What you are asked to do:
Entries follow. Return each line that contains the word "computer".

Items from a dataset:
········

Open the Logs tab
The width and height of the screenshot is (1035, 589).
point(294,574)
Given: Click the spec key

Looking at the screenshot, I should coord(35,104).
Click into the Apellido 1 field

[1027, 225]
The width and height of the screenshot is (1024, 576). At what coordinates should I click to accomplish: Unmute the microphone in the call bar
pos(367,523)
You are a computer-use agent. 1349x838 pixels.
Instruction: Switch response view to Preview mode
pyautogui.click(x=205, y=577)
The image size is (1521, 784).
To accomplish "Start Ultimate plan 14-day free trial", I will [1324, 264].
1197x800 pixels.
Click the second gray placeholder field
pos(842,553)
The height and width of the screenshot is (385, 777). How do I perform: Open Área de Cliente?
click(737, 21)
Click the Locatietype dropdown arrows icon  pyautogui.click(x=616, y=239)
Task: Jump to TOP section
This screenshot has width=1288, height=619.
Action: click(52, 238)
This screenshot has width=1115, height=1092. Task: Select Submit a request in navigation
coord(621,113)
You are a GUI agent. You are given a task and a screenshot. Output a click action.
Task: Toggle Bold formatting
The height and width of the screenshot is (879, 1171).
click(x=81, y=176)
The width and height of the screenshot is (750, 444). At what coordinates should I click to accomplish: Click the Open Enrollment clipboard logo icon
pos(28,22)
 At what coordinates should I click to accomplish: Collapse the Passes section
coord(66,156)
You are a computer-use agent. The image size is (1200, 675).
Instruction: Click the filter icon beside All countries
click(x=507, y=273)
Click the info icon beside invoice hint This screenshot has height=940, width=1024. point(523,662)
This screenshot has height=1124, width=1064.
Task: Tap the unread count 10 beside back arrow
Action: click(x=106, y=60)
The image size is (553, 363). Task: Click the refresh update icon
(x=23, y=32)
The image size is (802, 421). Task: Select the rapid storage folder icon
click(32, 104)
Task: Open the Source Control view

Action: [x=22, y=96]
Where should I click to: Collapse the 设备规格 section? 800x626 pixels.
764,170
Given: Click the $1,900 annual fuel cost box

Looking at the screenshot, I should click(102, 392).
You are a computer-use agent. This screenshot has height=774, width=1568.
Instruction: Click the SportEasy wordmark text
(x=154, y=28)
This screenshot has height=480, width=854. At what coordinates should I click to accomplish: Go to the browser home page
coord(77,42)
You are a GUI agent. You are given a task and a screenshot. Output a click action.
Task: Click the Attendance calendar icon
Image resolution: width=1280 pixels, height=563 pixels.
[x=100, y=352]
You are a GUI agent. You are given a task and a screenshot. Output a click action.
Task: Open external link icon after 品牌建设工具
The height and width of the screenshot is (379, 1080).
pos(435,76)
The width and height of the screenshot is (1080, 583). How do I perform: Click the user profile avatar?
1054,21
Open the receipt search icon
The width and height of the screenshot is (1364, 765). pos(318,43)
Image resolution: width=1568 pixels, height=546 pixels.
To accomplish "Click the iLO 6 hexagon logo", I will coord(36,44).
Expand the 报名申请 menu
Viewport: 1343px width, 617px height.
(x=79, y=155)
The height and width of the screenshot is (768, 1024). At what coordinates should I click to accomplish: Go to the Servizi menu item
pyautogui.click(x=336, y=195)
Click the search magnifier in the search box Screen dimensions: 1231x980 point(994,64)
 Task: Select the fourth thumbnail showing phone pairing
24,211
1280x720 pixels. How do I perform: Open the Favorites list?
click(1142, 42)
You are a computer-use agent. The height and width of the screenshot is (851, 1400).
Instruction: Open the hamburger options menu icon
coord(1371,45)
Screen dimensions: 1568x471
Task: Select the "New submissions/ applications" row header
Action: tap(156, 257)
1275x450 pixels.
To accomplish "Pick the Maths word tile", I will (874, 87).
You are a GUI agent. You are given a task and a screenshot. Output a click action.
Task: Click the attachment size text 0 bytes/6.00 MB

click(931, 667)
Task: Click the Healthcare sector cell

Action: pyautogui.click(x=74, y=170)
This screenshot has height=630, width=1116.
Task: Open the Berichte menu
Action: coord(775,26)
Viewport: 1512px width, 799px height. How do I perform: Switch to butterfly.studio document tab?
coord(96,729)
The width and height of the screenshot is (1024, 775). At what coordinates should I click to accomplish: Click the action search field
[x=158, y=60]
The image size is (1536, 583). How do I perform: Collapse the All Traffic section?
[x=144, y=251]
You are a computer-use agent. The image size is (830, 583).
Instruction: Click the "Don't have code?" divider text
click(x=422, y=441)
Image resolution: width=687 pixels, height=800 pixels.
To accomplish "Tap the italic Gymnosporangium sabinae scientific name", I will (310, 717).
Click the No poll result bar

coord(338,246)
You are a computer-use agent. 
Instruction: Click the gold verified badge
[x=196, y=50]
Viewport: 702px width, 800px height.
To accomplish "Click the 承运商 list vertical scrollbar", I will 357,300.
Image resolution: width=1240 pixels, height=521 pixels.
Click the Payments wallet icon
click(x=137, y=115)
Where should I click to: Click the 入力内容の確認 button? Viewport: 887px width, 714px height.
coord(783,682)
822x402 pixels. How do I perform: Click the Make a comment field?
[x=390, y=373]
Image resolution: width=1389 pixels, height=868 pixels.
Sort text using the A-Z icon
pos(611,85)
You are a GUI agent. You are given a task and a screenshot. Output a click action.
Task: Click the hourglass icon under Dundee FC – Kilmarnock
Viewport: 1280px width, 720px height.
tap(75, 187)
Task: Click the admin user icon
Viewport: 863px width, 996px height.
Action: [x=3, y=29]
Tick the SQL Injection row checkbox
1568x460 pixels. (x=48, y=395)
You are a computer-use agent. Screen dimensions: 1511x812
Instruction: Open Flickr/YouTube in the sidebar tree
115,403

········

Task result:
You are a computer-use agent. 1349x838 pixels.
You are a computer-use agent. The image size is (1200, 675).
You are a computer-use agent. This screenshot has height=774, width=1568.
You are a computer-use agent. The height and width of the screenshot is (851, 1400).
You are a computer-use agent. The image size is (830, 583).
You are a computer-use agent. 
You are a computer-use agent. Screen dimensions: 1511x812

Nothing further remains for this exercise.